Task details: Can you put the lines below, from the line with "You are a computer-use" up to and including the line with "Image resolution: width=1340", into a Markdown table with the columns Row and Line, numbering each row and leaving out blank lines?

===============

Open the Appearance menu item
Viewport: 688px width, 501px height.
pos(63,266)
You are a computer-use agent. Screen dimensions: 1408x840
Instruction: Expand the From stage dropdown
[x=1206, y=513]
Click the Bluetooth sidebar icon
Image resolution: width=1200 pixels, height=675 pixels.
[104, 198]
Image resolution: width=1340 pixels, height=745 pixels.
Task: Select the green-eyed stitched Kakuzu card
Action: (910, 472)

===============

Response to the task:
| Row | Line |
|---|---|
| 1 | You are a computer-use agent. Screen dimensions: 1408x840 |
| 2 | Instruction: Expand the From stage dropdown |
| 3 | [x=1206, y=513] |
| 4 | Click the Bluetooth sidebar icon |
| 5 | Image resolution: width=1200 pixels, height=675 pixels. |
| 6 | [104, 198] |
| 7 | Image resolution: width=1340 pixels, height=745 pixels. |